• _Activity_
Transcribe the whole listing exactly, but do not carry over its pictures.

• _Material provided_
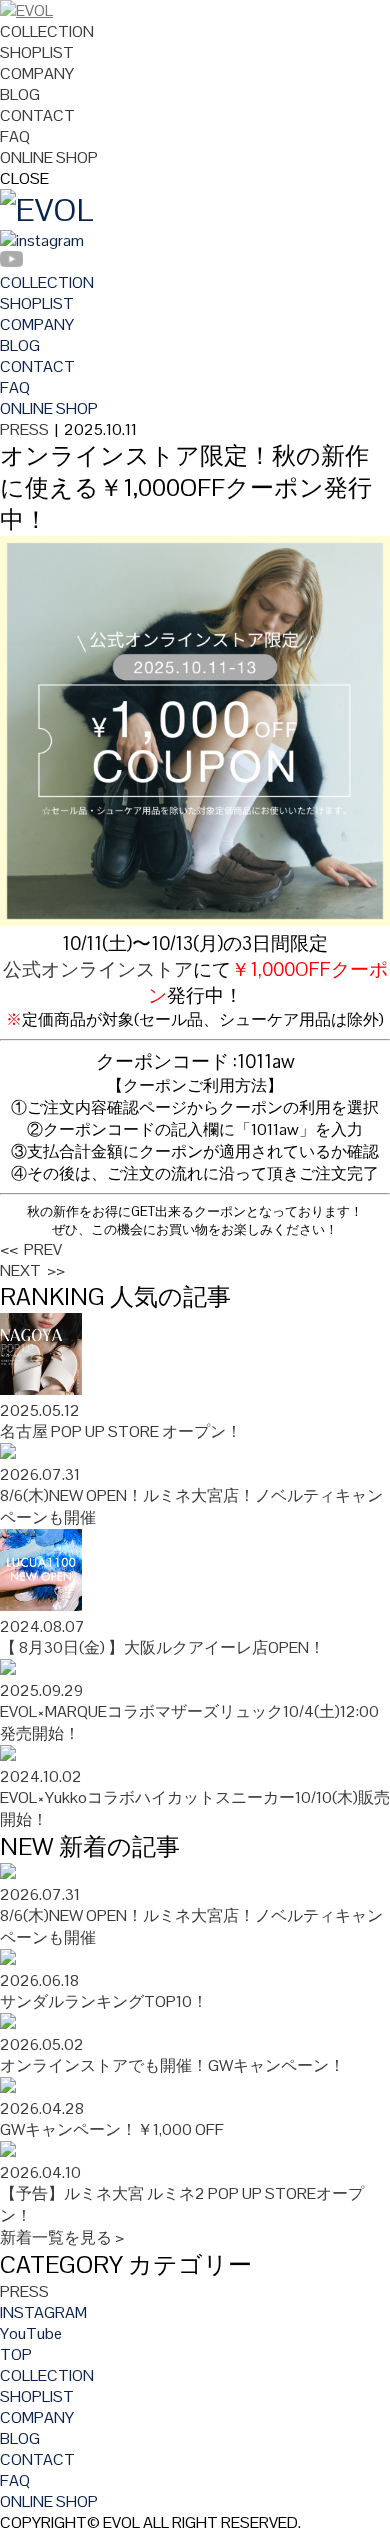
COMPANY (37, 73)
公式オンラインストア (98, 969)
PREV (31, 1249)
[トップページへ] (26, 10)
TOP (16, 2354)
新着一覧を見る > (62, 2237)
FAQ (15, 136)
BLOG (20, 94)
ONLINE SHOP (49, 157)
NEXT (32, 1270)
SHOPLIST (37, 52)
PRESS (24, 429)
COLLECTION (47, 31)
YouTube (31, 2333)
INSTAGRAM (43, 2312)
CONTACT (37, 115)
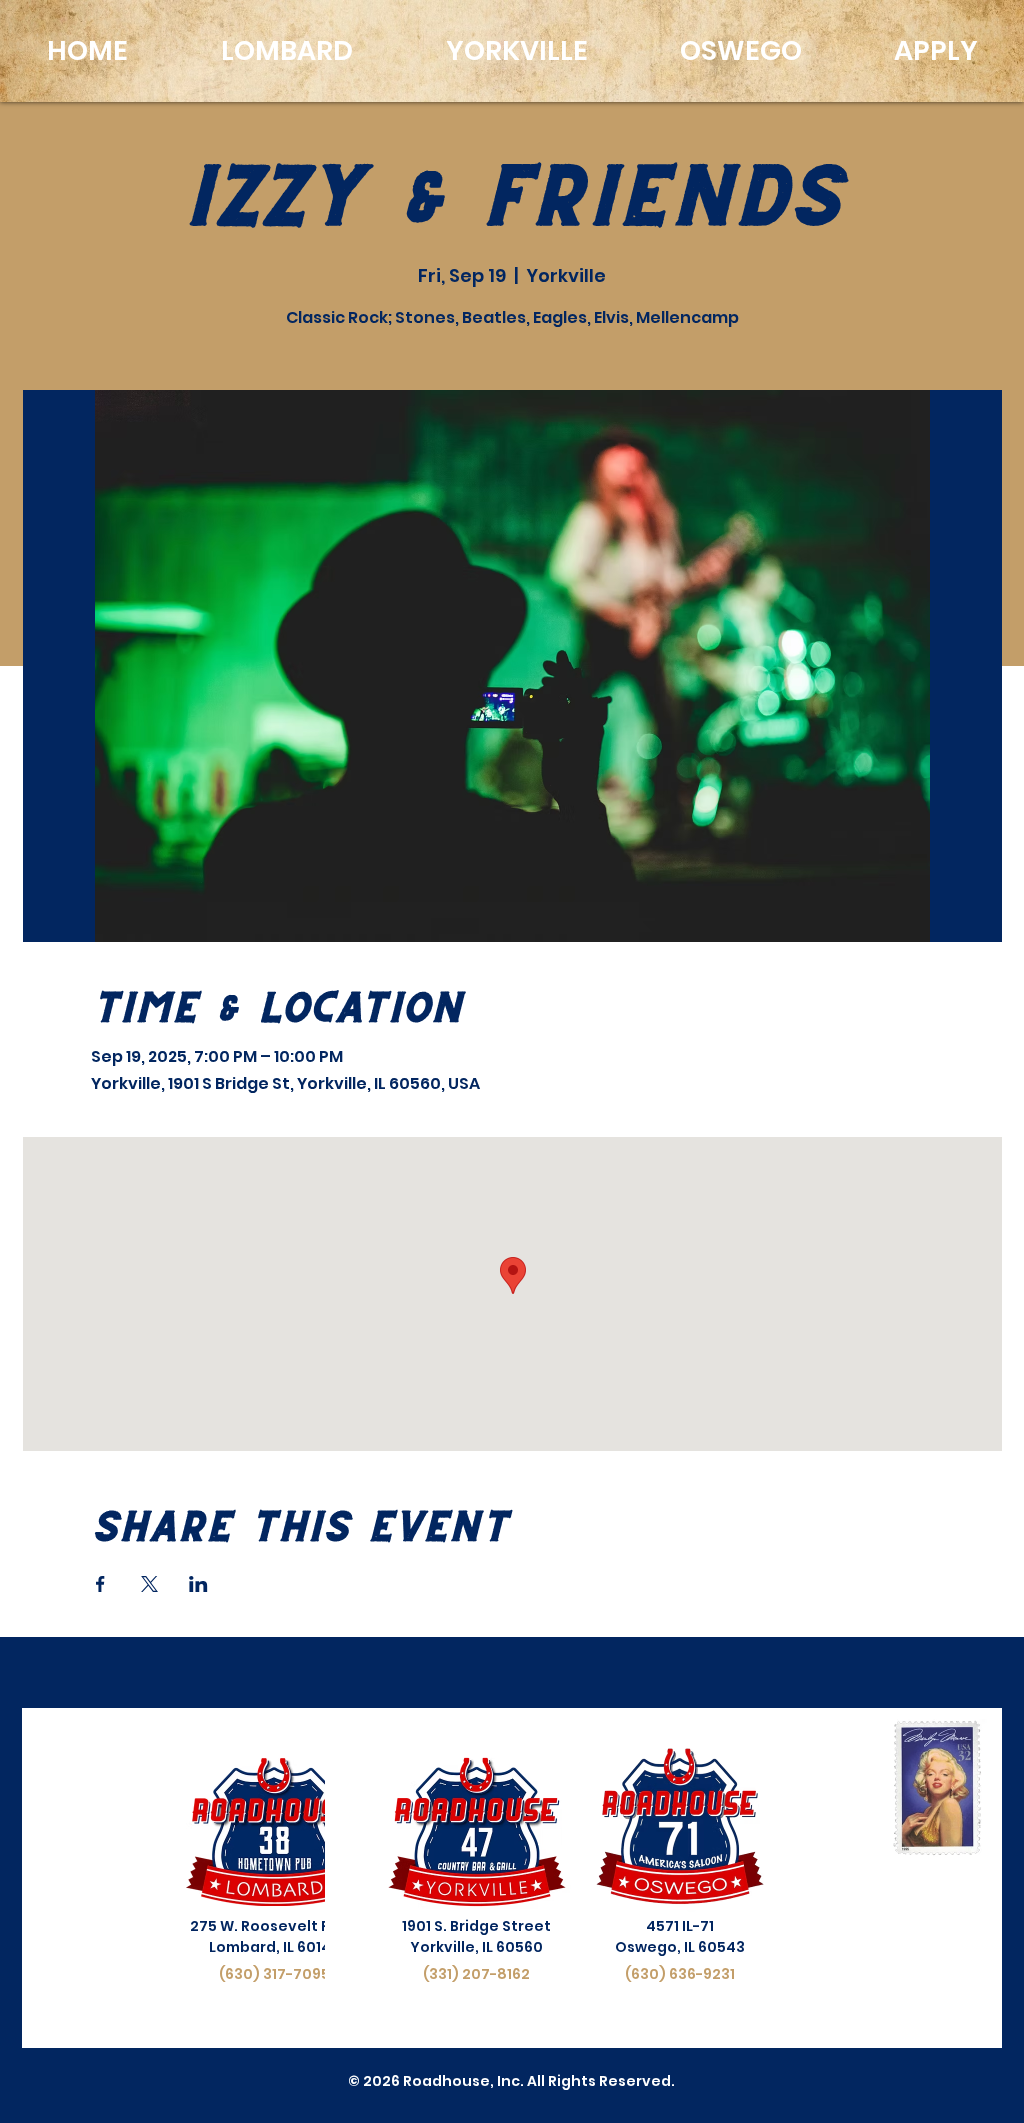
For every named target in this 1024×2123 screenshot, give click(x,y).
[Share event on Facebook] (100, 1584)
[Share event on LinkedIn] (198, 1584)
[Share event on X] (149, 1584)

• _Answer box_
COMPANY (37, 73)
公式オンラインストア (98, 969)
PREV (31, 1249)
[トップページへ] (26, 10)
TOP (16, 2354)
新着一覧を見る > (62, 2237)
FAQ (15, 136)
BLOG (20, 94)
ONLINE SHOP (49, 157)
NEXT (32, 1270)
SHOPLIST (37, 52)
PRESS (24, 429)
COLLECTION (47, 31)
YouTube (31, 2333)
INSTAGRAM (43, 2312)
CONTACT (37, 115)
For every named target in this 1024×2123 screenshot, give click(x,y).
[Share event on Facebook] (100, 1584)
[Share event on LinkedIn] (198, 1584)
[Share event on X] (149, 1584)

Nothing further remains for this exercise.